Thus, we will teach each other.

 

TODAY'S QUESTION - # 26

What are the Punjabi terms you use to address your relatives? Other than the generic "uncle","aunty", "cousin", etc., of course.

Punjabi, unlike most other languages, is rich in the variety of monikers it has for relatives, each variation depending on the precise configuration of the relationship.

For example, your father's sister has a specific designation, compared to your mother's sister; they're not just 'aunts'.

Your father's elder brother carries a different identifier than his younger brother; they're not just 'uncles'.

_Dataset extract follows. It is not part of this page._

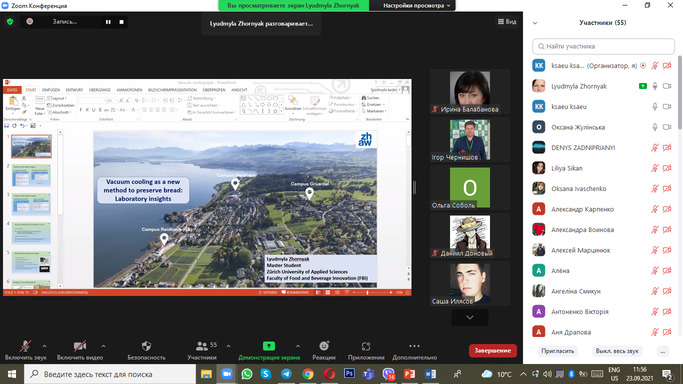The height and width of the screenshot is (384, 683).
Task: Click the green encryption shield icon
Action: tap(10, 21)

And, the respective wives of each your husband's brothers carries a separate term of enderament.

Your daughter's daughter and son, your son's daughter and son, each of the four are so described that you instantly know which relationship is being referred to.

What are the terms you use, or have heard used, in your family?

Please share the whole gamut of your range, experience and memory.

 

Posted on May 20, 2012

Closing Date: May 27, 2012

 

Conversation about this article

1: Gobinder Singh (U.S.A.), May 20, 2012, 10:46 AM.

My Dad came from a large family. Therefore, we use a mixture of Punjabi terms ... from Chaacha, Taaya, Bhua, Fuffarrh to Uncle and Aunty. Terms like Jeth, Jethani, Nannaan are also commonly used by my Mom for all his siblings and their spouses. But here are some not so common ones which people may have a hard time understanding: Saandu - Saali's husband. Kurram/ Kurrmani - Son or Daughter's In-laws. Saalehaar - Wife's brother's wife.

2: Sangat Singh  (Kuala Lumpur, Malaysia), May 21, 2012, 5:02 PM.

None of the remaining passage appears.